Felix Baumgartner ha saltado en caída libre desde la estratósfera a poco más de treinta y nueve mil metros
de altura. Abrió por fin su paracaídas a mil y tantos metros de las arenas del
desierto de Nuevo México. Los periódicos hablan de récords y hazañas. Nadie ha
querido ver en este acto un hecho metafísico, no un símbolo ni una metáfora,
sino la búsqueda del sentido de su condición de hombre.

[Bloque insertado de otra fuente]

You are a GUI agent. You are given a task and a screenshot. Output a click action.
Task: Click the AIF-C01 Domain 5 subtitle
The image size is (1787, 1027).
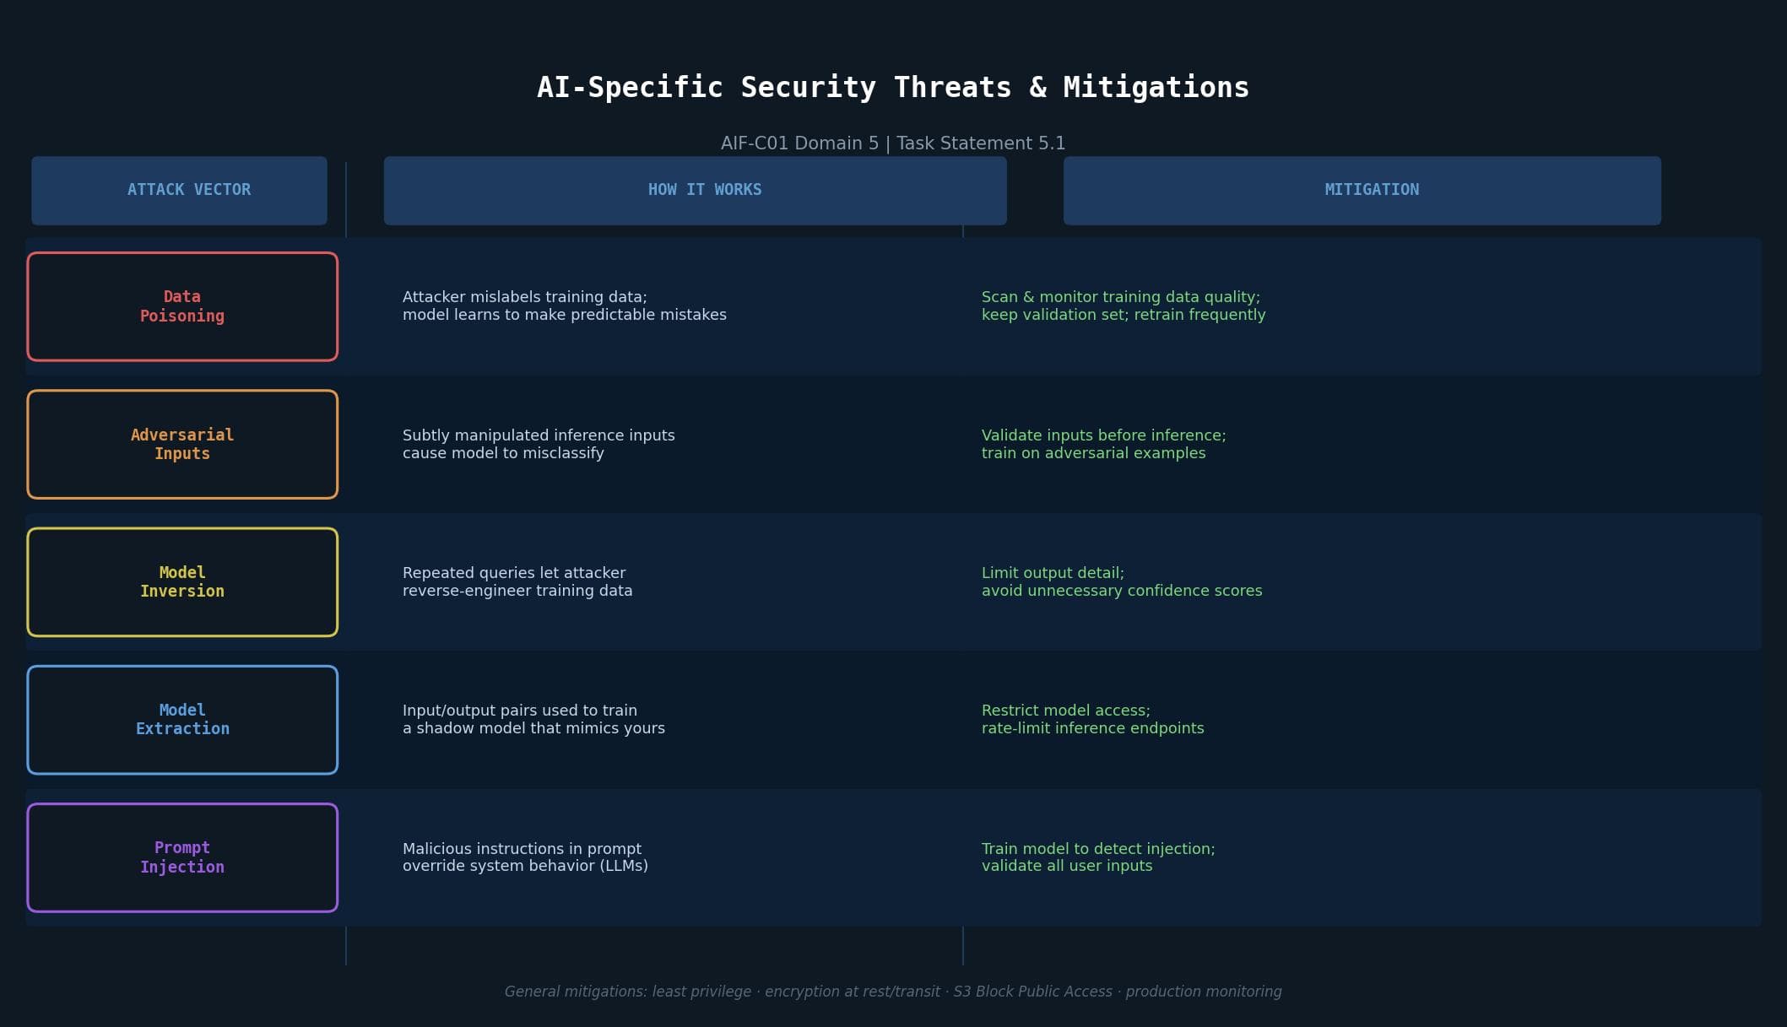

En el aire, sujeto a los vientos, en impecable
soledad, frágil e inerme en ese viaje absurdo en el que se precipitó de vuelta
a la Tierra a la velocidad del sonido, acaso supo del vértigo perfecto y del vacío absoluto. (Otros, para
sentirlos, no tienen que salir de casa.)
Su gesta nada tiene que ver con la
aeronáutica ni los deportes de alto riesgo ni con la ciencia. Baumgartner es un héroe por otras razones: como
todos los hombres necesitaba vivir la experiencia suprema de viajar con urgencia al
sinsentido, de jugarse la vida, para vislumbrarse. El
suyo fue un salto en busca de su razón de ser hombre en la Tierra. La suya fue una
caída sin alas hacia sí mismo.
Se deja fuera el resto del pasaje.